Enriquecimento – como desprovar?

 


É o assunto na ordem do dia: o enriquecimento (substantivo). Depois diverge o adjetivo: ilícito, injustificado… De seguida surgem os complementos adstritos: corrupção, criminalização, ónus da prova… Numa flutuação que se vê, mas que custa aferir, confirmar ou aceitar.

Porque este assunto é transversal à nossa sociedade desde quase tempos imemoriais, tem vindo a ser adiado na confrontação prática…tanto legislativa como sociocultural. Foi porque um certo rastilho – de umas tais prescrições quase abusivas – incendiou as reações que o tema está quente…embora se deva deixar arrefecer para não queimar ninguém e muito menos continuar a ilibar (como sempre) os culpados…

 

1. A escola da sabedoria popular reza: ‘quem cabritos vende e cabras não tem, de algum lado lhe vem’. Isto é, precisamos de saber de onde é procedente a riqueza que alguém ostenda, sabe-se lá por real conquista, por manigância, por fortuna inesperada, por alguma tramoia ainda não detetada… Os sinais exteriores de riqueza assentam que nem uma luva no desejo de vaidade tão português. Somos um tipo de povo que gosta de acirrar a inveja dos outros, mesmo que isso signifique continuar a laborar numa mentira de vida mais ou menos desconhecida…

 

2. Num chavão algo comprometido – onde nitidamente se esconde a assunção das responsabilidades anteriores, atuais e futuras – temos ouvido: à política o que é da política e à justiça o que é da justiça! Mas será bem assim? Vejamos breves questões, de quem vê as coisas do lado de fora:

* Quem faz as leis (justiça) não é a política?
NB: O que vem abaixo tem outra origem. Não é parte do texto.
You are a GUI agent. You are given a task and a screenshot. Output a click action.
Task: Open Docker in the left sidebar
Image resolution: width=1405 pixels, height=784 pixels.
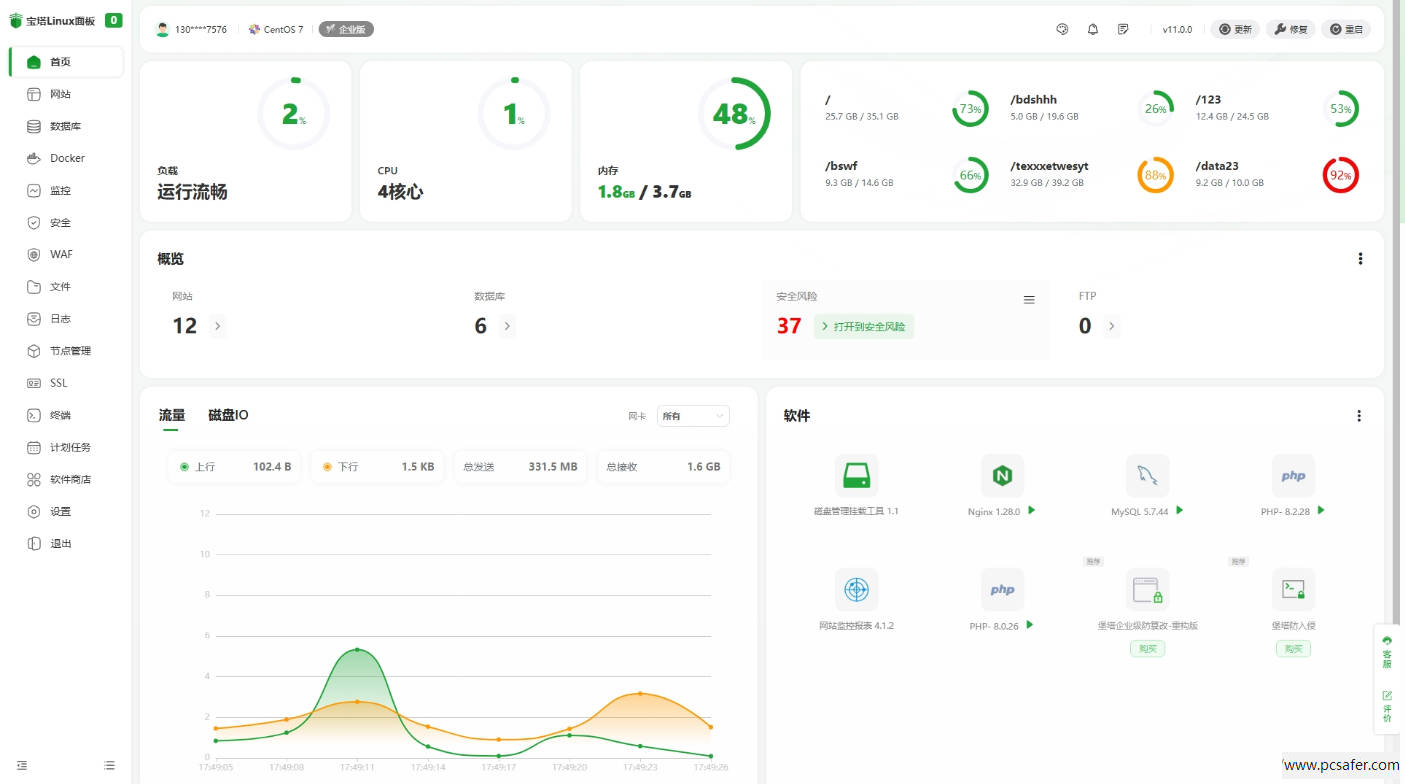click(67, 158)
* Quem executa as leis (política) não é a justiça?

* A quem interessa excluir-se de não fazer leis se isso compete à política?

* Não haverá excesso de escusas para camuflar a incompetência do legislador (política)?

* A quem interessa manter uma promiscuidade entre políticos e escritórios de advogados, que, posteriormente, irão interpretar – e serem bem pagos – pelas leis que confecionaram?

 

3. Eis que, de repente, surgem propostas, projetos, iniciativas ou declarações para que o tema do enriquecimento seja tornado assunto nacional. Uns reclamam-se de inovadores, outros de resilientes e outros ainda de combatentes mais ou menos recentes. Emergiu um ‘robin dos bosques’ ou um ‘zé do telhado’ – dependerá na afinidade cultural ou procedência regional – que parece haver em cada um que deseja lutar contra os ricos, sem se desfazer da proximidade a eles, pois, podem pagar as contas mais subtis. 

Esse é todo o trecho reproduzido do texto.